Développer l'empathie comme processus de réhumanisation
points de vue d'étudiants sud-américains et leurs expériences des pratiques contemplatives
La violence, sous toutes ses formes, est une pratique de déshumanisation. En commettant des actes de violence envers autrui, nous diminuons sa valeur et nous le privons de sa dignité. La philosophie sous-jacente de la non-violence, nourrie par des traditions qui se sont historiquement influencées mutuellement, de l'hindouisme aux mouvements laïques occidentaux, s'appuie sur cette compréhension et encourage ainsi ses pratiquants à reconnaître l'humanité chez l'oppresseur, chez ceux qui sont différents, marginalisés ou considérés comme inférieurs.
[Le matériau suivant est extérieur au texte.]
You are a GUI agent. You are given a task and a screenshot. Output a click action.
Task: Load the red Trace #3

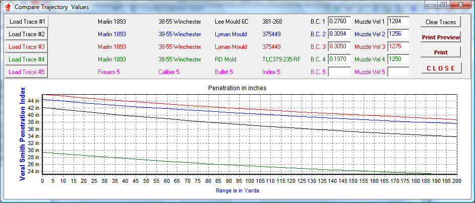pos(27,47)
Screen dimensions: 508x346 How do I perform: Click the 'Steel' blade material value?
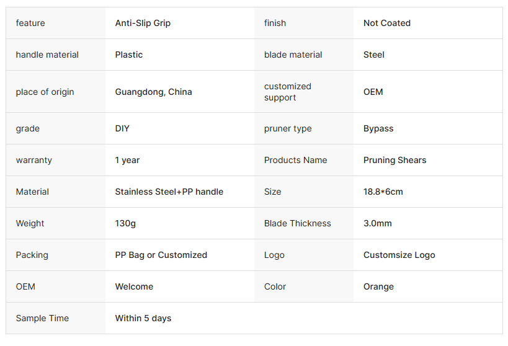click(x=374, y=55)
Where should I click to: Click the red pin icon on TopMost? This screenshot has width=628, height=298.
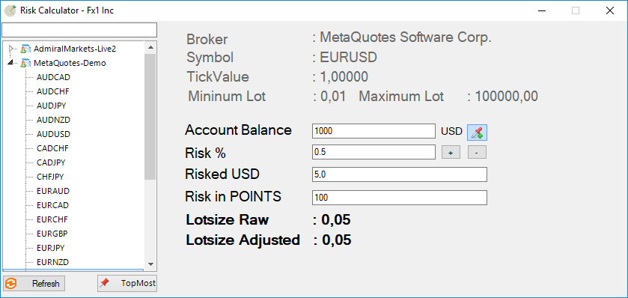pyautogui.click(x=105, y=283)
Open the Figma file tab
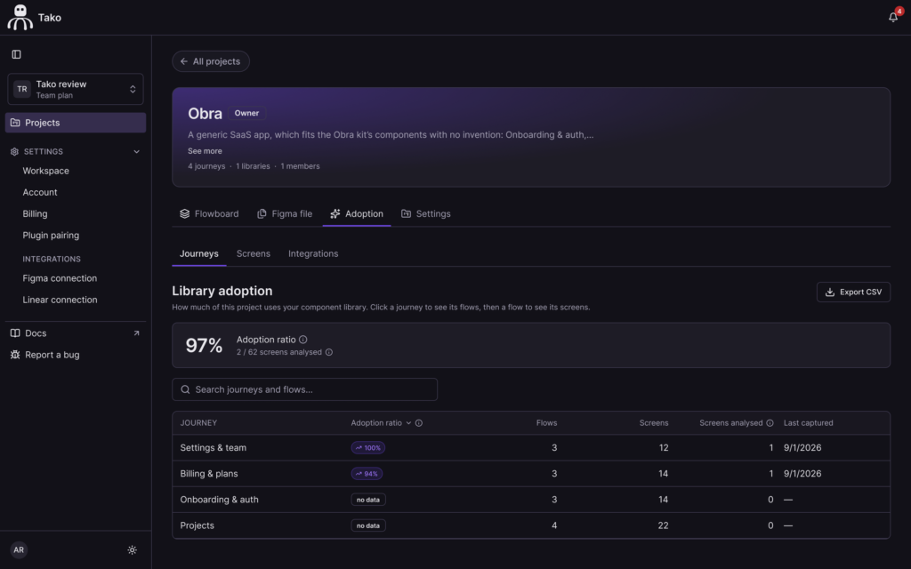 [285, 213]
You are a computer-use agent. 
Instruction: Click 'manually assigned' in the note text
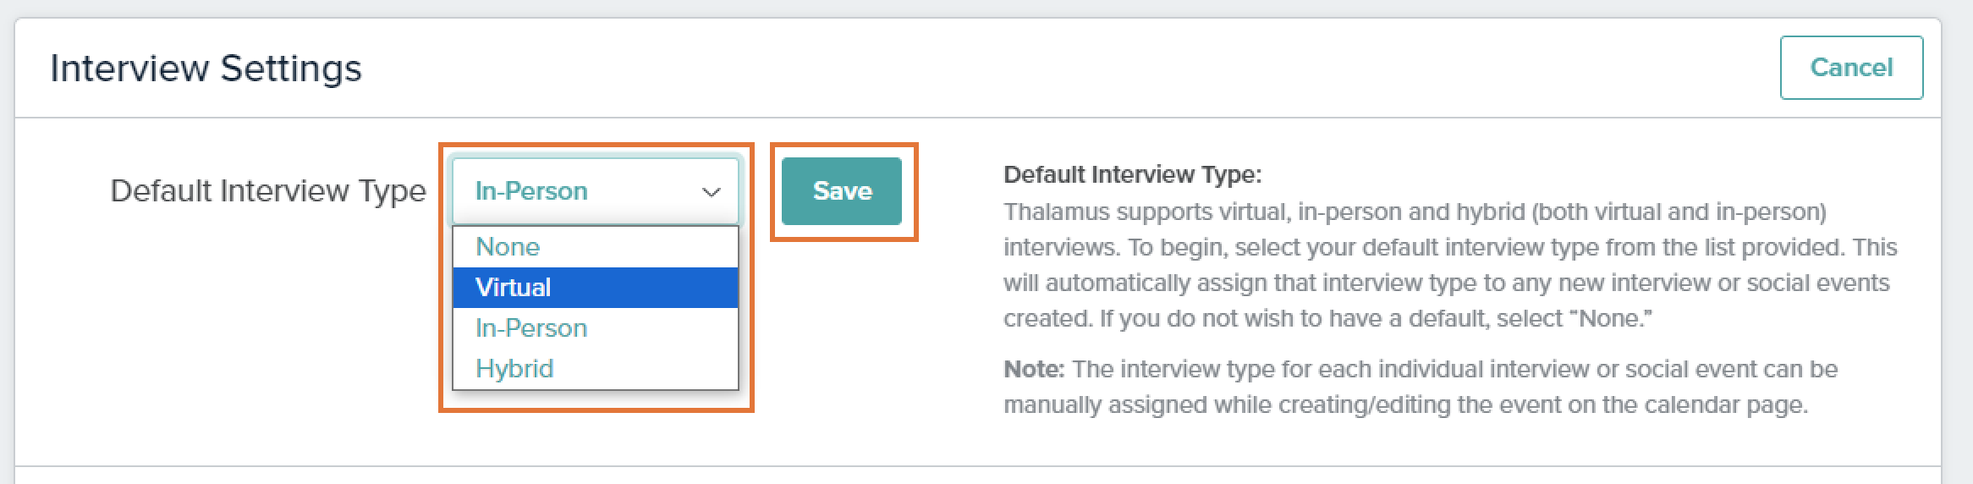(1105, 405)
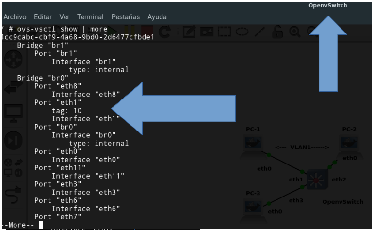This screenshot has height=230, width=373.
Task: Select the OpenvSwitch node in topology
Action: (x=316, y=181)
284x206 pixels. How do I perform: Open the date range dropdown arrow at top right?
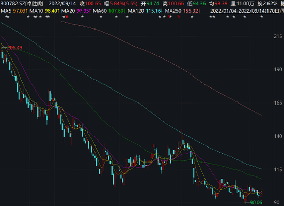coord(282,11)
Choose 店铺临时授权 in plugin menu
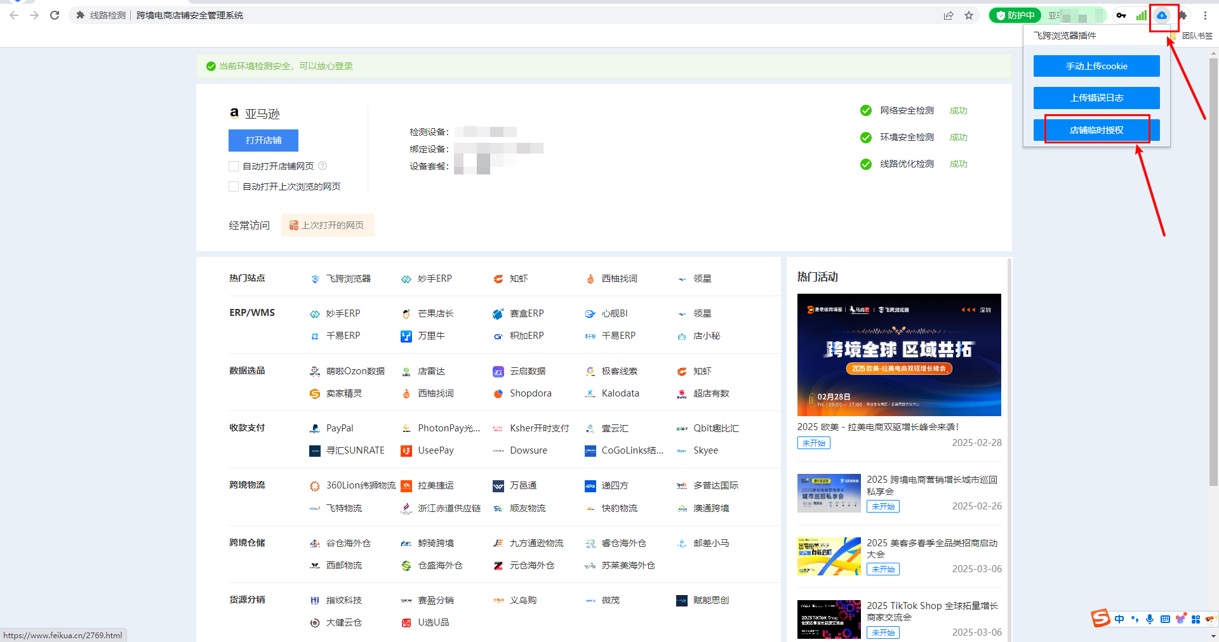The image size is (1219, 642). (1096, 130)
Développer l'empathie est essentiel pour parvenir à cette reconnaissance, et c'est pourquoi elle a constitué un élément central d'un programme de formation à la non-violence mené auprès de deux groupes d'enseignants stagiaires au Chili. Participant-e ont été guidés à travers une série d'exercices visant à cultiver l'empathie et la compassion, inspirés des principes de la pédagogie contemplative. Par la suite, participant-e ont eu l'occasion d'animer des ateliers de développement de l'empathie, choisis par leurs pairs. Parmi ces exercices figuraient des activités issues du projet Wayfairer, la méditation guidée, des exercices communication nonviolente , la méditation Tonglen et la compassion par la reconnaissance.
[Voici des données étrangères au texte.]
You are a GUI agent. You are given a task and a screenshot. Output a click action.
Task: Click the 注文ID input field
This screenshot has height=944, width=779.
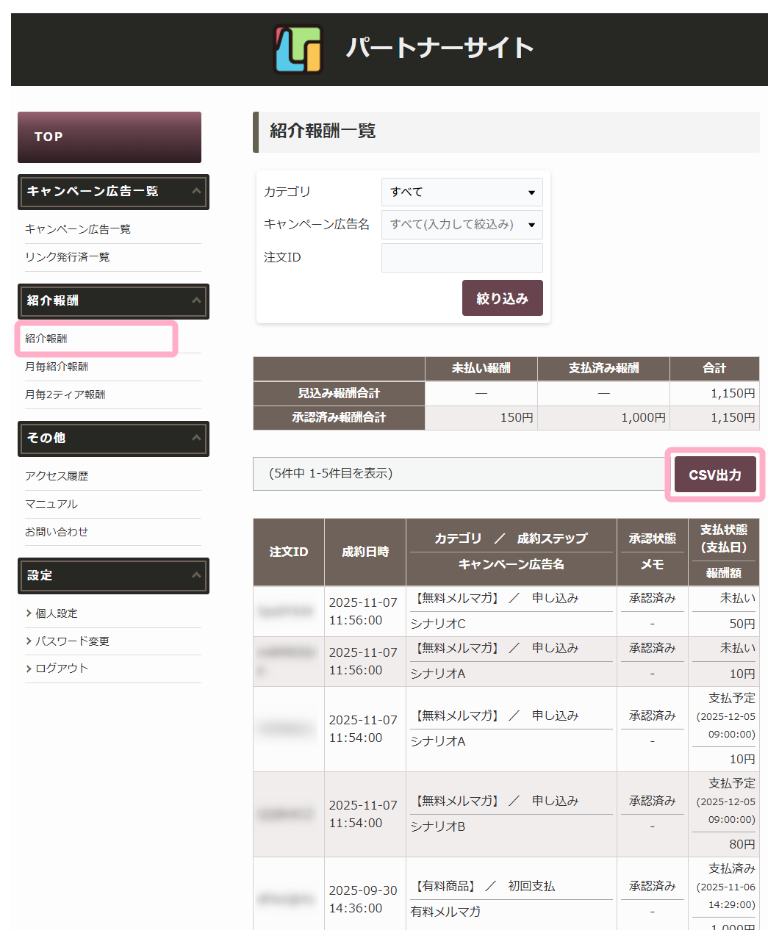[462, 258]
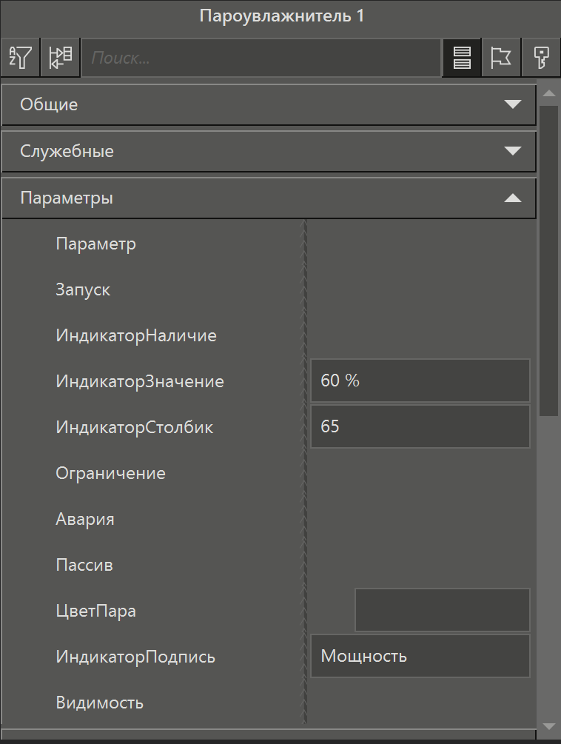Click the alphabetical sort filter icon
This screenshot has height=744, width=561.
coord(20,58)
Les résultats de l'étude démontrent la réussite de la reconnaissance de l'humanité de l'autre à travers nos différences, la prise en compte des nombreux éléments partagés par l'expérience humaine et le développement, chez participant-e de sentiments de chaleur et de proximité envers autrui. Les difficultés liées à la méditation silencieuse ont été reconnues, tandis que les pratiques favorisant le partage ont été privilégiées.